TASK ITEM.
Every entry below, first to last, should be restated word for word.

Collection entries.
= Beginning of Section =
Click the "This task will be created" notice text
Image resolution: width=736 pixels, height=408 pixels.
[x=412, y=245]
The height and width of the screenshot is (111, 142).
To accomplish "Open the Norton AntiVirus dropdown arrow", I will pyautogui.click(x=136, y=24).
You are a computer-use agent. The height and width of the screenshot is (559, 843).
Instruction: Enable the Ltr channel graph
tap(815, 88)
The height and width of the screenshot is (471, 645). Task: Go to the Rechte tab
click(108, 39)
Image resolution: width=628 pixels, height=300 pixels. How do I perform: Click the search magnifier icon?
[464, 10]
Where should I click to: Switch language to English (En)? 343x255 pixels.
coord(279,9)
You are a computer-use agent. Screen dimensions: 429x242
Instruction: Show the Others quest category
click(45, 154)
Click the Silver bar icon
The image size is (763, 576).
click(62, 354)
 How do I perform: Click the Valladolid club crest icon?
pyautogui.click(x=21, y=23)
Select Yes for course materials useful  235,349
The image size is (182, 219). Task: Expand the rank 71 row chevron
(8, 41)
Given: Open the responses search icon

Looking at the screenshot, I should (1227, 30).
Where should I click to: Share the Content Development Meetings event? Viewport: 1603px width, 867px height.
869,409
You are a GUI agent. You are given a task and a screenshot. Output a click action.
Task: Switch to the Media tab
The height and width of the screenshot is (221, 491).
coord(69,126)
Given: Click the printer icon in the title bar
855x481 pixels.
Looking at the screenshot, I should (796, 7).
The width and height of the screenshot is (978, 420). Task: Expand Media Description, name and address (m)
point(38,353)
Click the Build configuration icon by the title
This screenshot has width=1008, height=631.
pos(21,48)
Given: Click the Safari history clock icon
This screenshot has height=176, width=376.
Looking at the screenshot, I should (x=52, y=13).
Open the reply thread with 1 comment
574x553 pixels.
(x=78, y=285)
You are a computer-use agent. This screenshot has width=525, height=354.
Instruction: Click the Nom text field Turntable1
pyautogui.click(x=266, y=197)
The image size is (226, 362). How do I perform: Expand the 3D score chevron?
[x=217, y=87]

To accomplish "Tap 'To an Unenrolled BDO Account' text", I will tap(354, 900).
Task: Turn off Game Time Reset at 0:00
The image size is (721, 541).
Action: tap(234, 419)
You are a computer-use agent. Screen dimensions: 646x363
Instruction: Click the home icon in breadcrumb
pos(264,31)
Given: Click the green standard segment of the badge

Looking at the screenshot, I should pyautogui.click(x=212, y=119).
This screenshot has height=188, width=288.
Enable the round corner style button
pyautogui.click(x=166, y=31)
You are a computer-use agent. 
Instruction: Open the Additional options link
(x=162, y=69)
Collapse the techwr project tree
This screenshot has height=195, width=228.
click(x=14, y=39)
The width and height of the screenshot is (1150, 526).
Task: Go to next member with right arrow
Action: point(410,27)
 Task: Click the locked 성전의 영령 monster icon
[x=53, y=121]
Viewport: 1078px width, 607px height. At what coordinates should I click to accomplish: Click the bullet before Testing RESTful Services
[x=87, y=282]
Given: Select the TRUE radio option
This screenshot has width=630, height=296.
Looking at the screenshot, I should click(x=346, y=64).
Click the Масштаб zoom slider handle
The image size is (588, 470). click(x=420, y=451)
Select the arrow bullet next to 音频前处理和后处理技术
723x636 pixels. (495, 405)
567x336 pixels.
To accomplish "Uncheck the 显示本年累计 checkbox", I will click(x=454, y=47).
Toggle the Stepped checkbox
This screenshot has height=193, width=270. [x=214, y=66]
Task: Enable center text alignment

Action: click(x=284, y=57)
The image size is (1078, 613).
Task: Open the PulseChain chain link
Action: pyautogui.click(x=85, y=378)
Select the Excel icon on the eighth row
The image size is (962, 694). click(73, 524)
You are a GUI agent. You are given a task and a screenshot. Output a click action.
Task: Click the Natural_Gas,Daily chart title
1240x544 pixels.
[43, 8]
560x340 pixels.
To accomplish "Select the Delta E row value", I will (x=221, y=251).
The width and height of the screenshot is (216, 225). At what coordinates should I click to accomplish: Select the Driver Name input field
= End of Section =
REPLY TO THE EXERCISE.
Click the "This task will be created" notice text
Image resolution: width=736 pixels, height=408 pixels.
[x=412, y=245]
The height and width of the screenshot is (111, 142).
To accomplish "Open the Norton AntiVirus dropdown arrow", I will pyautogui.click(x=136, y=24).
You are a computer-use agent. The height and width of the screenshot is (559, 843).
Instruction: Enable the Ltr channel graph
tap(815, 88)
The height and width of the screenshot is (471, 645). Task: Go to the Rechte tab
click(108, 39)
Image resolution: width=628 pixels, height=300 pixels. How do I perform: Click the search magnifier icon?
[464, 10]
Where should I click to: Switch language to English (En)? 343x255 pixels.
coord(279,9)
You are a computer-use agent. Screen dimensions: 429x242
Instruction: Show the Others quest category
click(45, 154)
Click the Silver bar icon
The image size is (763, 576).
click(62, 354)
 How do I perform: Click the Valladolid club crest icon?
pyautogui.click(x=21, y=23)
Select Yes for course materials useful  235,349
The image size is (182, 219). Task: Expand the rank 71 row chevron
(8, 41)
Given: Open the responses search icon

Looking at the screenshot, I should (1227, 30).
Where should I click to: Share the Content Development Meetings event? Viewport: 1603px width, 867px height.
869,409
You are a GUI agent. You are given a task and a screenshot. Output a click action.
Task: Switch to the Media tab
The height and width of the screenshot is (221, 491).
coord(69,126)
Given: Click the printer icon in the title bar
855x481 pixels.
Looking at the screenshot, I should (796, 7).
The width and height of the screenshot is (978, 420). Task: Expand Media Description, name and address (m)
point(38,353)
Click the Build configuration icon by the title
This screenshot has width=1008, height=631.
pos(21,48)
Given: Click the Safari history clock icon
This screenshot has height=176, width=376.
Looking at the screenshot, I should (x=52, y=13).
Open the reply thread with 1 comment
574x553 pixels.
(x=78, y=285)
You are a computer-use agent. This screenshot has width=525, height=354.
Instruction: Click the Nom text field Turntable1
pyautogui.click(x=266, y=197)
The image size is (226, 362). How do I perform: Expand the 3D score chevron?
[x=217, y=87]

To accomplish "Tap 'To an Unenrolled BDO Account' text", I will tap(354, 900).
Task: Turn off Game Time Reset at 0:00
The image size is (721, 541).
Action: tap(234, 419)
You are a computer-use agent. Screen dimensions: 646x363
Instruction: Click the home icon in breadcrumb
pos(264,31)
Given: Click the green standard segment of the badge

Looking at the screenshot, I should pyautogui.click(x=212, y=119).
This screenshot has height=188, width=288.
Enable the round corner style button
pyautogui.click(x=166, y=31)
You are a computer-use agent. 
Instruction: Open the Additional options link
(x=162, y=69)
Collapse the techwr project tree
This screenshot has height=195, width=228.
click(x=14, y=39)
The width and height of the screenshot is (1150, 526).
Task: Go to next member with right arrow
Action: point(410,27)
 Task: Click the locked 성전의 영령 monster icon
[x=53, y=121]
Viewport: 1078px width, 607px height. At what coordinates should I click to accomplish: Click the bullet before Testing RESTful Services
[x=87, y=282]
Given: Select the TRUE radio option
This screenshot has width=630, height=296.
Looking at the screenshot, I should click(x=346, y=64).
Click the Масштаб zoom slider handle
The image size is (588, 470). click(x=420, y=451)
Select the arrow bullet next to 音频前处理和后处理技术
723x636 pixels. (495, 405)
567x336 pixels.
To accomplish "Uncheck the 显示本年累计 checkbox", I will click(x=454, y=47).
Toggle the Stepped checkbox
This screenshot has height=193, width=270. [x=214, y=66]
Task: Enable center text alignment

Action: click(x=284, y=57)
The image size is (1078, 613).
Task: Open the PulseChain chain link
Action: pyautogui.click(x=85, y=378)
Select the Excel icon on the eighth row
The image size is (962, 694). click(73, 524)
You are a GUI agent. You are given a task and a screenshot. Output a click action.
Task: Click the Natural_Gas,Daily chart title
1240x544 pixels.
[43, 8]
560x340 pixels.
To accomplish "Select the Delta E row value", I will (x=221, y=251).
The width and height of the screenshot is (216, 225). At what coordinates should I click to accomplish: Select the Driver Name input field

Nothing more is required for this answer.